Florian Balze (*1969) tastet sich mit seinen Arbeiten seit langem an jenem dünnen Grenzstreifen entlang, der Kunst und Design, Zweckfreiheit und Nützlichkeit, Autonomie und Heteronomie trennt. Waren Balzes Objekte früher teilweise noch echte Simulacra, in dem Sinne, daß sie wie Nachbildungen historischer Fundstücke (v.a. aus dem Kontext modernistischer Baudekorationen) wirkten, die es aber nie gegeben hat, so sind sie heute nicht einmal mehr das, sondern auf verwirrende Weise vollkommen eigenständig. Sie verweisen auf keine bestimmte Epoche mehr, sondern wirken auf diffuse Weise gegenwärtig (oder zeitlos, was in diesem Fall dasselbe ist) und sehr konkret möbelhaft (bzw. dekorativ).
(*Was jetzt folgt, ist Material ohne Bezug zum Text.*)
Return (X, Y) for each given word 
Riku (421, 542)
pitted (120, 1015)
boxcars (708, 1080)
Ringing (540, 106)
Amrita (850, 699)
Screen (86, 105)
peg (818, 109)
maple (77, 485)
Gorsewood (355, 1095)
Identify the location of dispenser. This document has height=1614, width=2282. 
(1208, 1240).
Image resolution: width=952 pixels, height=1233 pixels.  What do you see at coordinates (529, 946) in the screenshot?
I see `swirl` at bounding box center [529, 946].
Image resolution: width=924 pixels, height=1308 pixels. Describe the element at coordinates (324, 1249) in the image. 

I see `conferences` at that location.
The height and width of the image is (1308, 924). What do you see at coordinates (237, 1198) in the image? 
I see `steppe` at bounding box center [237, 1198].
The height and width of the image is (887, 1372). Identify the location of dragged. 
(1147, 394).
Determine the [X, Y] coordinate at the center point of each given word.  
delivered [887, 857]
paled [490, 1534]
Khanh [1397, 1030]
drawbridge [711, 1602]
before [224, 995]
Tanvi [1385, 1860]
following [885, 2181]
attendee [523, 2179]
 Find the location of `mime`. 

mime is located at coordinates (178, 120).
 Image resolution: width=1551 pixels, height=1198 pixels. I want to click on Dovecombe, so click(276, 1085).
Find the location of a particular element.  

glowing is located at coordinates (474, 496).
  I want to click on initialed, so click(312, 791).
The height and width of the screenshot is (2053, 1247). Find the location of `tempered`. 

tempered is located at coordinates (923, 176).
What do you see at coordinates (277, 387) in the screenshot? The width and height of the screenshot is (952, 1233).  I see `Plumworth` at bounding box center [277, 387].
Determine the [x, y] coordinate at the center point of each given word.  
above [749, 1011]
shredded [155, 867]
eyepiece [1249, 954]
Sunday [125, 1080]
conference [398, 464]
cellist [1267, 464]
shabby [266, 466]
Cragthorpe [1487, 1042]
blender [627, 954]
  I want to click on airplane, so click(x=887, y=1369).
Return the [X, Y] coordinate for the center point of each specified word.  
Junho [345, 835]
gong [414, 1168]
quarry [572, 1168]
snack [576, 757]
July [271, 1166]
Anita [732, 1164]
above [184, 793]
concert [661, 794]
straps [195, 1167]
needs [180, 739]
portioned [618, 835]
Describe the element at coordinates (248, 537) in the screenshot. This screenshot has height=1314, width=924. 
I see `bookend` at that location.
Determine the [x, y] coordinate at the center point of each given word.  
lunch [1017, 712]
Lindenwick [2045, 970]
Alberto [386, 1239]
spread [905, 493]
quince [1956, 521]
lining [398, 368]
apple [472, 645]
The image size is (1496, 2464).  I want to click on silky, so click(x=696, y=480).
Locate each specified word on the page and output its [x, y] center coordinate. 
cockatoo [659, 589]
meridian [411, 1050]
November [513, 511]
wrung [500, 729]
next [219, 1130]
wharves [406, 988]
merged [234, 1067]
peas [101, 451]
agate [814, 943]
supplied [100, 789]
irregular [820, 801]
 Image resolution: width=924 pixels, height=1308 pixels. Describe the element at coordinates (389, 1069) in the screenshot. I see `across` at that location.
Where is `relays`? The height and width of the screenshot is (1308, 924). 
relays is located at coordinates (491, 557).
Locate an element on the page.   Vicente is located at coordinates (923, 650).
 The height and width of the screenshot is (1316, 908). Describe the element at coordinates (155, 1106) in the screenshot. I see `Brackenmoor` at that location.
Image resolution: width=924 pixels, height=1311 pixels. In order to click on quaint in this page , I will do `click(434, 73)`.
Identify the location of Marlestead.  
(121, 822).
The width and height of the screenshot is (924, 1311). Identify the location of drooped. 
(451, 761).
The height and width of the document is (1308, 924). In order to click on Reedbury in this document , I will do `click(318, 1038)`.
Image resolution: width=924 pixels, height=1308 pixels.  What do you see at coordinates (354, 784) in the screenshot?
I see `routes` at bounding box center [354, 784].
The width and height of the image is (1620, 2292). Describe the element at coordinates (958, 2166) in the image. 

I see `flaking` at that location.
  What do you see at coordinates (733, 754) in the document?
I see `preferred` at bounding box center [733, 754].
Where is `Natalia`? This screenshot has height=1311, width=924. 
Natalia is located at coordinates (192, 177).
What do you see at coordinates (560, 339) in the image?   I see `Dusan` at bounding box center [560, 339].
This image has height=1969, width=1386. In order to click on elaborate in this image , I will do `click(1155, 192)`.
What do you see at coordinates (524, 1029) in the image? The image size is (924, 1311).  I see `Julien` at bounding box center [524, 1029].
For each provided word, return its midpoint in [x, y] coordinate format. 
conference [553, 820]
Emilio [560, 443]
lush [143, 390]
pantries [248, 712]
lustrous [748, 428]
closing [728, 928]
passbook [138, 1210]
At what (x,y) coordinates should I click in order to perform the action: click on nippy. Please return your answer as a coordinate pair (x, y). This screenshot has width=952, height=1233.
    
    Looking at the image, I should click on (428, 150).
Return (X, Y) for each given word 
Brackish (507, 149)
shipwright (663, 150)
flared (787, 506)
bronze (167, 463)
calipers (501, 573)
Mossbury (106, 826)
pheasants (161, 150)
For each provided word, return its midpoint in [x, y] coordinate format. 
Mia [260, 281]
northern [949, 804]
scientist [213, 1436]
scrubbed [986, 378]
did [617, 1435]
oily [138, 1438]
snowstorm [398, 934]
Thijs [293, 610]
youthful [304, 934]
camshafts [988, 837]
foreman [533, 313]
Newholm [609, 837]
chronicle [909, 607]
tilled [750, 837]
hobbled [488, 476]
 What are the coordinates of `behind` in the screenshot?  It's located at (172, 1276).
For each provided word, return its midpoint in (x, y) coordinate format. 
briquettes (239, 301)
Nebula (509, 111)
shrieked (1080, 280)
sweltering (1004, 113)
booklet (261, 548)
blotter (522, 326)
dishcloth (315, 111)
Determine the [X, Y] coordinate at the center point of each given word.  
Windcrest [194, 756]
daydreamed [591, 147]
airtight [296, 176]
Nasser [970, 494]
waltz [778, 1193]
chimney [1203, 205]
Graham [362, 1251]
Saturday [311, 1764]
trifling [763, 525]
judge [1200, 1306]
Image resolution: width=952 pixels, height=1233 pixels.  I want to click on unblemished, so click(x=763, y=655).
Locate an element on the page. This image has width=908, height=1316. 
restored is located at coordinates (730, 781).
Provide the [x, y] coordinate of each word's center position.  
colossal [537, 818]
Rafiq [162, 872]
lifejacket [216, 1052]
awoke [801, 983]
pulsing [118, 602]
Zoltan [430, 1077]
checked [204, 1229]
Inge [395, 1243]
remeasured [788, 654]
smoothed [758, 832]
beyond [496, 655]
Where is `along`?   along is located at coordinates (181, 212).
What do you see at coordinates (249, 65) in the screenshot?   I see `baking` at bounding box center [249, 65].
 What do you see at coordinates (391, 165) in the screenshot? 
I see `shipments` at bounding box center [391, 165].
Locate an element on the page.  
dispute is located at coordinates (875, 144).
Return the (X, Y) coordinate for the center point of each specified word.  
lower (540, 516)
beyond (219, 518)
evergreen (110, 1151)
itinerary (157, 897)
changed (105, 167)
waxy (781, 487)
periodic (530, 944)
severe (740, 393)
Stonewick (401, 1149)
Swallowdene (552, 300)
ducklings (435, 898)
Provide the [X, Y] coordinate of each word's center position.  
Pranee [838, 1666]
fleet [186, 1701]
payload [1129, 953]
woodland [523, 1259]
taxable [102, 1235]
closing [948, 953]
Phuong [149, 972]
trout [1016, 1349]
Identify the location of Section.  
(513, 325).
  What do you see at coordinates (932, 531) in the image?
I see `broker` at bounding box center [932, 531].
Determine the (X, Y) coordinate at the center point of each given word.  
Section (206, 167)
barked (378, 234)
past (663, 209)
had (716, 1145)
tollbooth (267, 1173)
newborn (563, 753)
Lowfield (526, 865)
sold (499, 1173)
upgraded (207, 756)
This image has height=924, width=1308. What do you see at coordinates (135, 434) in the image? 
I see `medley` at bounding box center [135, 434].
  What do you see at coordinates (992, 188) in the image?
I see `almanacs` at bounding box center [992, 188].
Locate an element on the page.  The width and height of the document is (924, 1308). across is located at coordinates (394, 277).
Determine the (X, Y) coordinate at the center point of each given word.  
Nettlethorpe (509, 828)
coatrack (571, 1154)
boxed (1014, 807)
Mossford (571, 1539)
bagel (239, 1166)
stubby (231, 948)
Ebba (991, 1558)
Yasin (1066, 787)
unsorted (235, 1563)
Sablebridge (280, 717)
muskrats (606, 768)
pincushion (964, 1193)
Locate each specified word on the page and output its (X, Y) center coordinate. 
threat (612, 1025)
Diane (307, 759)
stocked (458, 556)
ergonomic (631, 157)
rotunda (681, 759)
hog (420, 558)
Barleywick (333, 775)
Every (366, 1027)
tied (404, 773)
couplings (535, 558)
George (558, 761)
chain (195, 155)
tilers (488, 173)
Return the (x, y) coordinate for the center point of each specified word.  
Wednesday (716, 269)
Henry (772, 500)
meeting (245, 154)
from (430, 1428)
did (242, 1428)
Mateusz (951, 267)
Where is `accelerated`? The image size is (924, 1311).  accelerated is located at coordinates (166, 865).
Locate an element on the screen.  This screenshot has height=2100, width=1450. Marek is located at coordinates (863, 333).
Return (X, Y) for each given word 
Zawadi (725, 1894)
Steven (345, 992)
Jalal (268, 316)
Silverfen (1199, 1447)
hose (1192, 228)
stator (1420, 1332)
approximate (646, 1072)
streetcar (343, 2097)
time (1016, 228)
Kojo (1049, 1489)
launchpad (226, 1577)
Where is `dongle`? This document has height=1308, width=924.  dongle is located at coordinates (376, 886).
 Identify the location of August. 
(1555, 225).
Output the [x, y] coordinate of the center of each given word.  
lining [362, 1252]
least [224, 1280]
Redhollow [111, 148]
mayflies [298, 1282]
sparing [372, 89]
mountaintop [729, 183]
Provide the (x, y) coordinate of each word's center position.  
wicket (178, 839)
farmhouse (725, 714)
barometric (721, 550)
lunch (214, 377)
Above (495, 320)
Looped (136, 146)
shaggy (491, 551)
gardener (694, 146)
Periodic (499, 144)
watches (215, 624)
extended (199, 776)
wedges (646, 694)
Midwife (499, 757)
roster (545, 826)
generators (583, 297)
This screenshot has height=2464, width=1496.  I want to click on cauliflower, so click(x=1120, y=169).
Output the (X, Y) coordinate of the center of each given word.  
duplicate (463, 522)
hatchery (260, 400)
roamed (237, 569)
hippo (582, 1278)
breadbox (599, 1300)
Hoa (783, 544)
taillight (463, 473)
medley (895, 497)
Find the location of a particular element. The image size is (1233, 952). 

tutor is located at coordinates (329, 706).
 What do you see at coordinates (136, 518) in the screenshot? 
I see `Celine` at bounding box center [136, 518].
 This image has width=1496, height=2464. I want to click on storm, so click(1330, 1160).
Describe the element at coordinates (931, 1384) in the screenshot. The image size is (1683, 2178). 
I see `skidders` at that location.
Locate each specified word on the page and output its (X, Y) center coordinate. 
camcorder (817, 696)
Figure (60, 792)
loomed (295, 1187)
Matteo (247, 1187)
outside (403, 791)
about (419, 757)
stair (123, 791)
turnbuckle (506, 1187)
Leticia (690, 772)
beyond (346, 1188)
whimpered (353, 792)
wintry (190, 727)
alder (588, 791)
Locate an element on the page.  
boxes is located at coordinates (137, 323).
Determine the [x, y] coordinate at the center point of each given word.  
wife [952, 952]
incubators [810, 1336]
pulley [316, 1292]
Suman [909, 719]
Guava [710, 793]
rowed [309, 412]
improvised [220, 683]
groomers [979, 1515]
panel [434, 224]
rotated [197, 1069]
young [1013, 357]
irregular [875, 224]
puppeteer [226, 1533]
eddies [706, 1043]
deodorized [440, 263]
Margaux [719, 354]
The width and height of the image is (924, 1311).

Der oben bezeichneten Grenze rückt Balze mit seinen neuen Arbeiten so nahe, daß sie vor dem Auge komplett verschwimmt, und selbst dem an Duchamp, Warhol usw. geschulten Betrachter fordert Balze einiges ab. Die prekäre Balance zwischen dem Autonomen und dem Funktionalen scheint immer wieder momentelang so weit zum Letzteren hinübergekippt, daß die schon grundsätzlich schwer beantwortbare Frage nach dem Kunst- oder Nicht-Kunst-Sein von Dingen und nach der Abhängigkeit ihres Status von Setzungen und Konventionen, von räumlichen und institutionellen Ordnungen, in der radikalen Negation ihrer Beantwortbarkeit bis zur Kenntlichkeit entstellt wird.

Natürlich behaupten die Objekte ihre Funktionalität nur, gewissermaßen rhetorisch, aber dafür umso exzessiver, so dass zunächst kaum Raum bleibt, sie im eigentlich naheliegenderen kunstimmanenten Kontext von Minimal Art, Shaped Canvas, Objekthaftigkeit von Bildern, etc. zu lesen. Auch der für die Arbeiten konstitutive Umgang mit Farbe (der ein genuin künstlerischer, ja, vielleicht sogar malerischer ist), tritt zurück hinter eine Funktionalitätsbehauptung, die sich nicht zuletzt in der niederträchtigen Präzision ihrer Machart äußert: die Fertigung, der Umgang mit dem Material, die technische und optische Slickness sind so überaffirmativ, daß die Aura des Unikats hinter einer Anmutung fordistischer Serienfertigung verschwindet und noch der Aspekt des Modularen, der eigentlich aus der bildhauerischen Tradition des Minimal stammt, tarnt seine Herkunft als industrielle Serienmäßigkeit.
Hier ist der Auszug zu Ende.